The Fernandes Group is a Surinamese holding company. The holding company is active in the wood industry, soft drinks, bakery and soap. Its soft drinks are being bottled in the Netherlands as well.

Origins
Fernandes was founded in 1939 by Surinamese-Jewish Isaak Fernandes and his son Jule Fernandes. Originally, the company had only shares in the wood industry and the production of soap. Through the operation of Isaak Fernandes, the company was able to expand to a bakery. Growth increased sharply when the Fernandes Group managed to acquire the bottle rights of Coca-Cola in the 1930s exclusively for Suriname. The company's activities were further expanded under the guidance of Jule Fernandes, the son of Isaak.

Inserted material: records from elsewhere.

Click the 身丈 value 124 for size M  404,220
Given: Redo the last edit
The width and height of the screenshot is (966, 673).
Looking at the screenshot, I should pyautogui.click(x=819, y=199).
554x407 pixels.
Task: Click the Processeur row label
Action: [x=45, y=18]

Thanks to him, Fernandes expanded into a brand in Suriname, which makes many different products.

Current era
After the death of Jule Fernandes, Rene and Jack Fernandes took over the company in 1988. Under their leadership, Fernandes became one of the leading holding companies in Suriname. Rene and Jack Fernandes are both in the board now. Today, in Fernandes there are several Fernandes soft drinks in Suriname.

Logo
In the Netherlands and Suriname, the soft drinks of Fernandes are released by Lachmansingh Beverage Wholesale. It introduced a logo with palm trees for the Dutch market, designed to emphasize the tropical character of Fernandes soft drinks.

Products

Soda
Fernandes currently has nine flavors of soda on the market:
Cherry Bouquet
Green Punch
Super Pineapple
Red Grape
Pink Melon
Sparkling Coco
Purple Sensation
Cream Ginger
Guaraná

References

External links
Official Website of Fernandes Bottling Company and Fernandes Sales Company (in Dutch)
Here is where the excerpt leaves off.